Advanced Phase (6+ Weeks)
- Goals: Progressive strengthening, return to functional activities, maximize range of motion and endurance.
- Exercises:
- Progressive resistive exercises for all muscle groups, gradually increasing load and intensity.
- Proprioceptive and balance exercises.
- Functional activities simulating daily tasks.
- Continue stretching and mobility exercises to address any residual stiffness.
- Return to Activity: Gradual return to light activities at 3-4 months, sports-specific training at 4-6 months, and contact sports at 6+ months, depending on radiographic healing and clinical recovery.
- Neurological Recovery: Ongoing assessment of nerve recovery. If no signs of recovery are observed within expected timelines, further investigation (EMG, NCS) or surgical re-exploration may be considered.
Specific Considerations
- Nerve Repair/Graft: Rehabilitation will be slower, with focus on protecting the repair site, gentle ROM, and monitoring for signs of reinnervation.
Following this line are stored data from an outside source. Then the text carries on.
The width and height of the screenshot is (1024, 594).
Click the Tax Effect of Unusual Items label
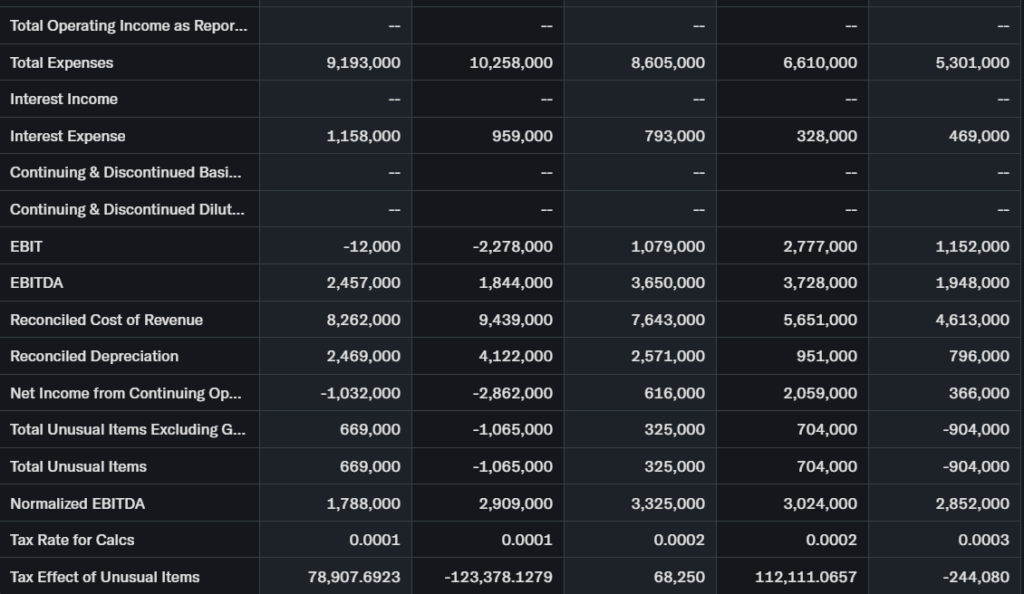(x=105, y=577)
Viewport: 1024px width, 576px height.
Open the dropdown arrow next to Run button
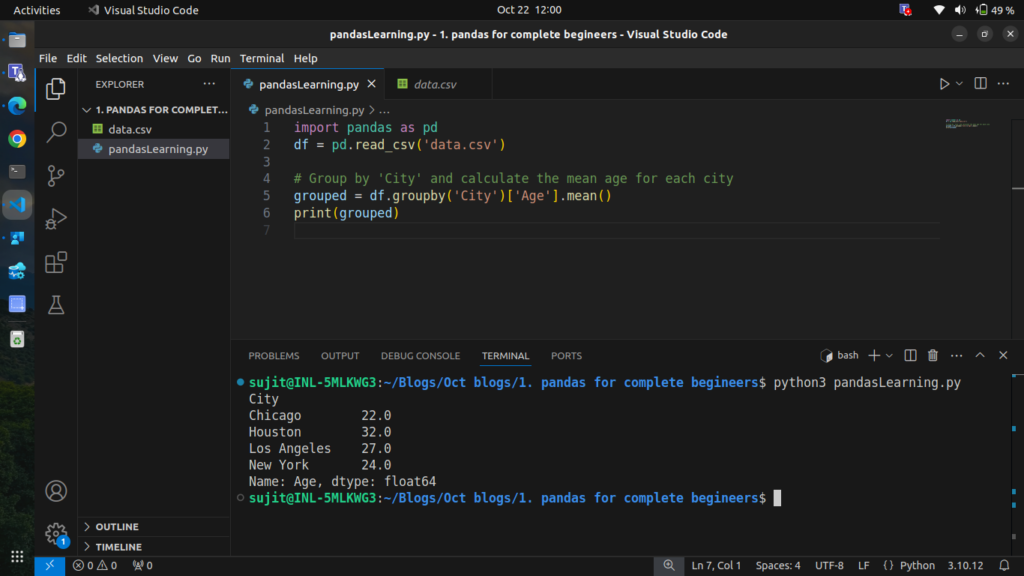pyautogui.click(x=959, y=84)
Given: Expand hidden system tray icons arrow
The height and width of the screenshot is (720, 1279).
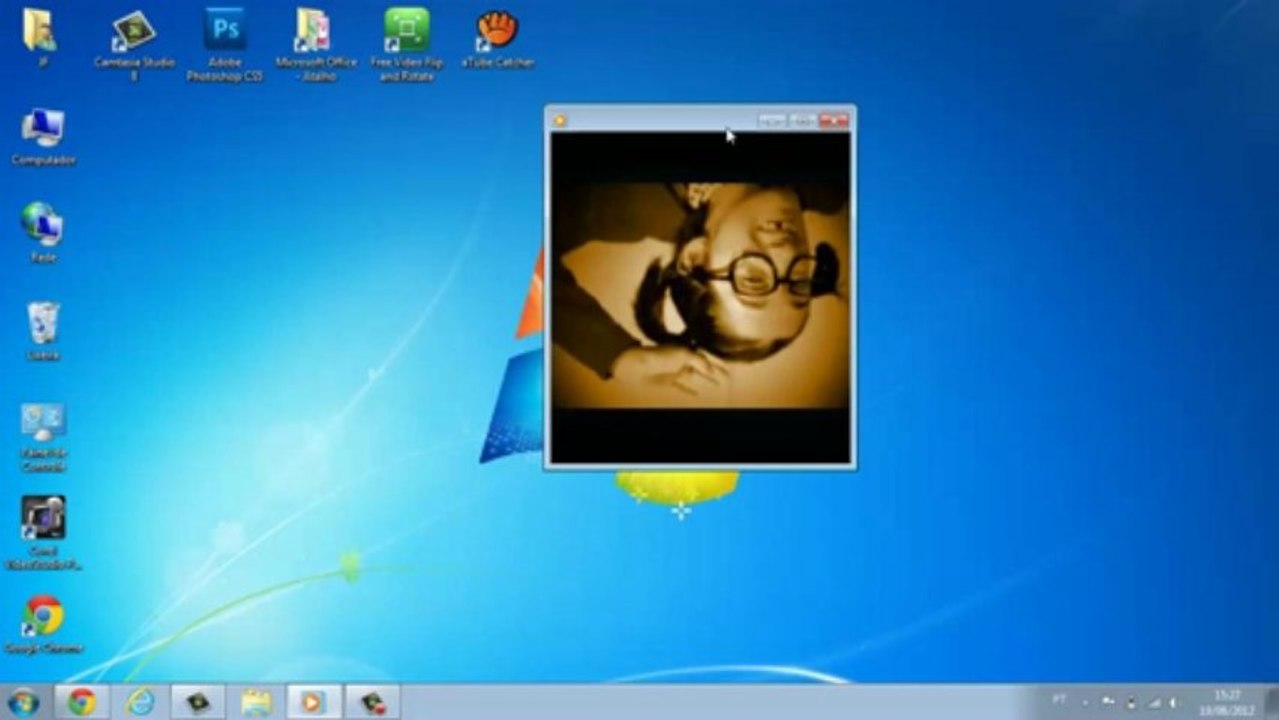Looking at the screenshot, I should 1085,702.
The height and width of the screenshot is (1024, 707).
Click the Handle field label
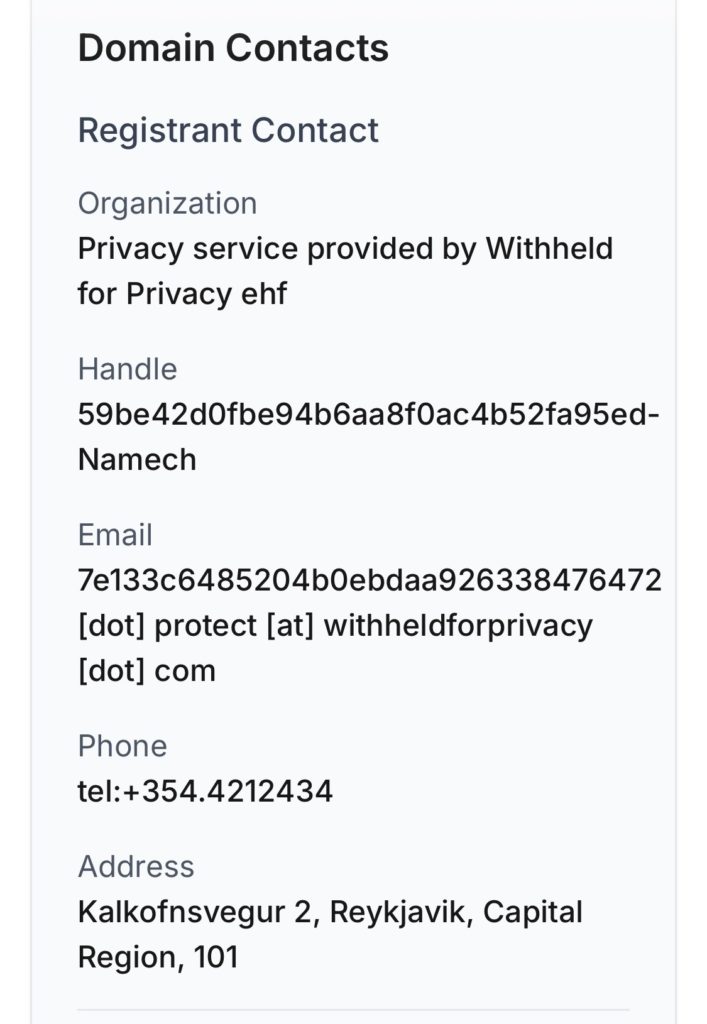click(127, 369)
- Vascular Repair: Strict protection from excessive movement or compression initially.
- Distal Humeral Fractures: Early, controlled motion of the elbow is often crucial to prevent stiffness, but must balance with fracture stability.





Summary of Key Literature and Guidelines
The surgical management of arm pathologies, particularly humeral fractures, has evolved significantly, guided by clinical outcomes and anatomical insights. Current guidelines emphasize careful patient selection, meticulous surgical technique, and structured rehabilitation.
- Humeral Shaft Fractures: While historically treated non-operatively with functional bracing, surgical fixation is increasingly common for specific indications. Meta-analyses and randomized controlled trials have shown similar union rates between functional bracing and surgical fixation for closed, isolated humeral shaft fractures, but surgical fixation often results in faster return to function and lower rates of malunion. However, the risk of iatrogenic radial nerve palsy is higher with surgery. The decision between operative and non-operative management must be individualized, considering fracture pattern, patient comorbidities, and functional demands.
- Radial Nerve Palsy with Humeral Fractures: The consensus typically favors observation for radial nerve palsy associated with closed humeral shaft fractures, given the high rate (up to 90%) of spontaneous recovery, especially for neurapraxia. Exploration is indicated for open fractures, failure of nerve recovery after 3-6 months, or new/worsening palsy after closed reduction.
- Proximal Humeral Fractures: For complex, displaced fractures (Neer 3- and 4-part), surgical options include open reduction internal fixation (ORIF) with locking plates, intramedullary nails, reverse total shoulder arthroplasty (RTSA), or hemiarthroplasty. Literature supports RTSA for elderly patients with osteoporotic bone or rotator cuff compromise.
- Distal Humeral Fractures: Intra-articular distal humeral fractures almost universally require ORIF to restore articular congruence and achieve stable fixation for early motion. Dual plating (medial and lateral) is often preferred for optimal stability. The ulnar nerve is frequently transposed anteriorly during these approaches to protect it.
- Anatomical Studies: Ongoing anatomical studies continue to refine safe zones for plating and screw placement, especially concerning the radial nerve in the spiral groove and the axillary nerve at the surgical neck. These studies inform current best practices and help minimize iatrogenic injury.
Adherence to established principles of surgical anatomy, coupled with evidence-based decision-making and a thorough understanding of potential complications, ensures optimal outcomes for patients undergoing surgery of the arm. Continuous education and anatomical review remain cornerstones of orthopedic surgical excellence.